I read a fair number of popular science books these days, for inspiration (since the best way to learn how to write is to read) and for keeping up with what other people think is the good stuff to publish. However, not all these books are created equal, and I sometimes find myself wanting to make bingo cards for the clichés and other bad habits. The book I’m currently reading (Endless Universe by Paul Steinhardt and Neil Turok) is particularly bad about all that, probably because the authors are both research scientists who don’t do a lot of writing for general audiences. However, this book isn’t alone.

So, if I may be Andy Rooney-ish for a while, let me list a few things that we could do less of in science writing. You may spot a pattern in this….

• When you’re writing about the rise of the “atomic model” in the early 20th century, there’s really no need to invoke the ancient Greek philosopher Democritus. Sure, the old dude (along with some other philosophers) postulated a world built of irreducible components, but his atoms didn’t resemble modern atoms in most respects and were motivated by different reasoning. As we all know, what we call atoms today are not irreducible: they are made of electrons, protons, and neutrons, with the latter two particles themselves made up of quarks. Even quarks and electrons aren’t precisely analogous to Democritus’ atoms: they are not indestructible, and their configuration and interactions are important in a way that we had to learn over the course of several decades of experiments. So, let’s retire that metaphor, OK?
• Ptolemy is a frequent punching bag for writers. How could he have been SO WRONG by putting Earth at the center of the Solar System? And those epicycles? Yuck! Then along came Copernicus who solved it all in a single book. Or maybe Galileo. Or Kepler. Or Newton. It depends on who is writing and what they’re emphasizing. The truth is more complicated, of course: Ptolemy’s model and its refinements over the centuries fit observations very well, actually better than Copernicus’ model. (Galileo’s model was worse!) Kepler got it right because he had Tycho’s excellent astronomical data and was willing to see where it led, but it took Newton to explain why Kepler’s model worked. In any case, it’s not a matter of a single scientist (however you want to define that) solving the problems all in one go. Certainly the world, or even working astronomers, didn’t accept the idea that Earth orbits the Sun — heliocentrism — overnight.
• Similarly, comparing every new advance in knowledge to the eventual triumph of Copernicanism is bad and you should feel bad. The rise of modern observational cosmology (including the Big Bang) was a big deal, but note that it took a relatively short amount of time to become the scientific consensus. I’m not a philosopher of science, but I suspect it’s because by the 20th century, people had mostly accepted the mindset and methodology of science, which didn’t exist in Copernicus’ day. Big ideas like the Big Bang and quantum physics are at least a little easier to swallow if you already have the idea that science describes the natural world. (Of course, I do find that people are more willing to accept the Big Bang than they are human evolution, so your mileage may vary.)
• Making everything about Einstein. I’ve ranted about that a lot, so I won’t repeat myself here.
• Making everything about conflict, either between individual scientists or between science and religion or whatever. It’s obvious that there are particular conflicts, both present and past, but it’s rare that the stories we tell are accurate or enlightening. Galileo was a devoted Catholic, and Georges Lemaître (who developed many of the ideas that became the Big Bang model) was a priest. Certainly much of the resistance to evolution has been couched in religious language, but the official Soviet policy of Lysenkoism rejected natural selection on philosophical grounds. Nobody could accuse Stalin of being pro-religion.

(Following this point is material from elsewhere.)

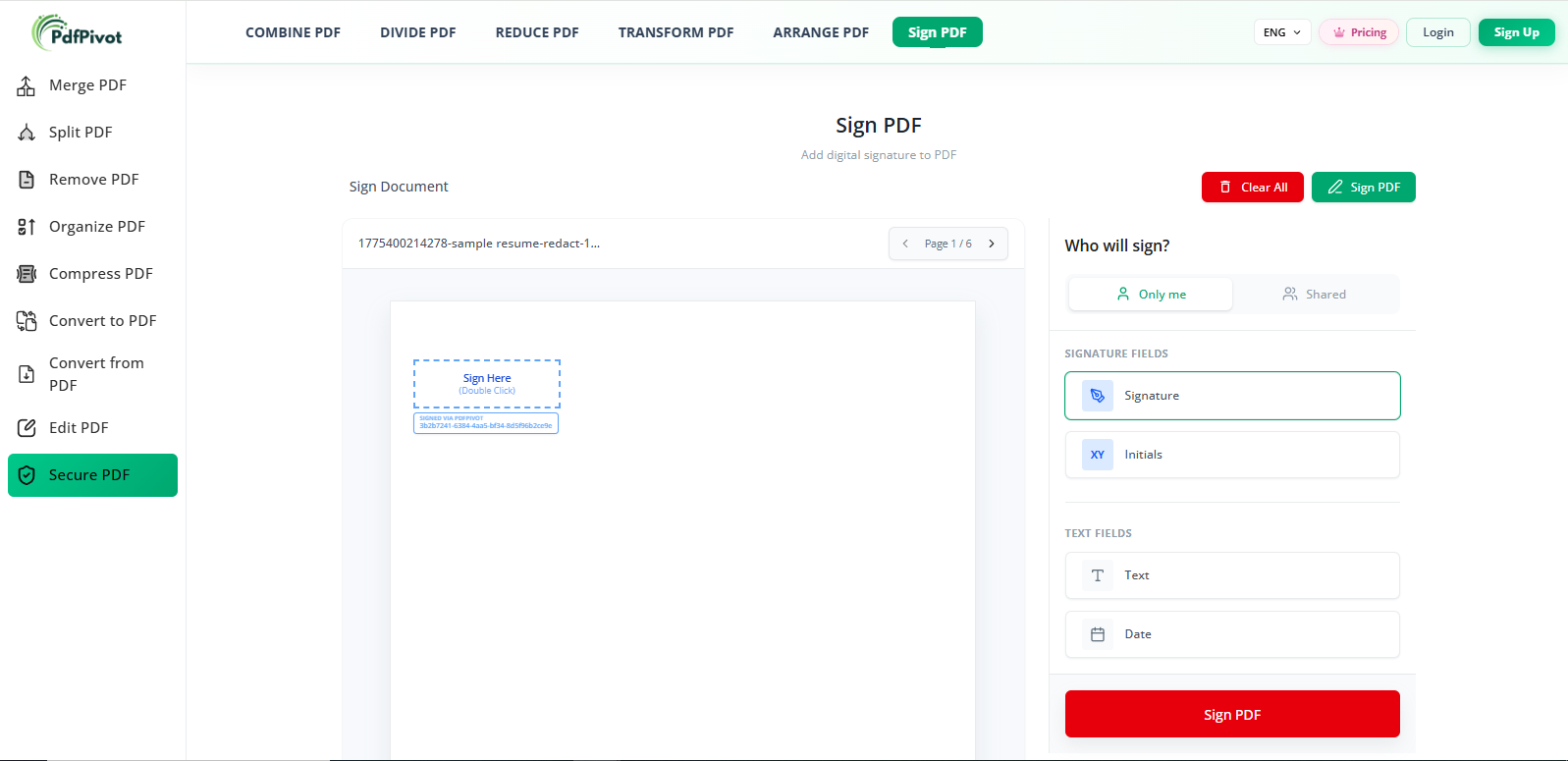Go to the next page arrow
This screenshot has width=1568, height=761.
click(x=992, y=244)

As I wrote in a previous post,

It’s a common mistake to think that theories are a binary, right or wrong. The reason we can say the geocentric model is wrong is because, though it describes the motion of some things in the Solar System, it breaks down too quickly in the face of accumulated evidence. However, while Newtonian physics gives incorrect predictions for small things, high speeds, and strong gravity, it still works remarkably well on the scale of the everyday. More than that, it still has explanatory power: forces, momentum, and even Newton’s law of gravity give us a very good—albeit provisional—way of understanding a lot of things on the human scale. Sure, relativistic physics and quantum mechanics are more “accurate”, but it would be foolish and unnecessary to use them to describe the trajectory of a baseball.

Of course, having said all this, I’m sure you could identify examples in my writing where I’ve fallen into similar traps. However, as I read the umpteenth book invoking Democritus and talking about Copernicus without a proper historical context, I do wish we science writers would stop mostly cribbing off each other and lazy textbook writers from which we first learned this stuff.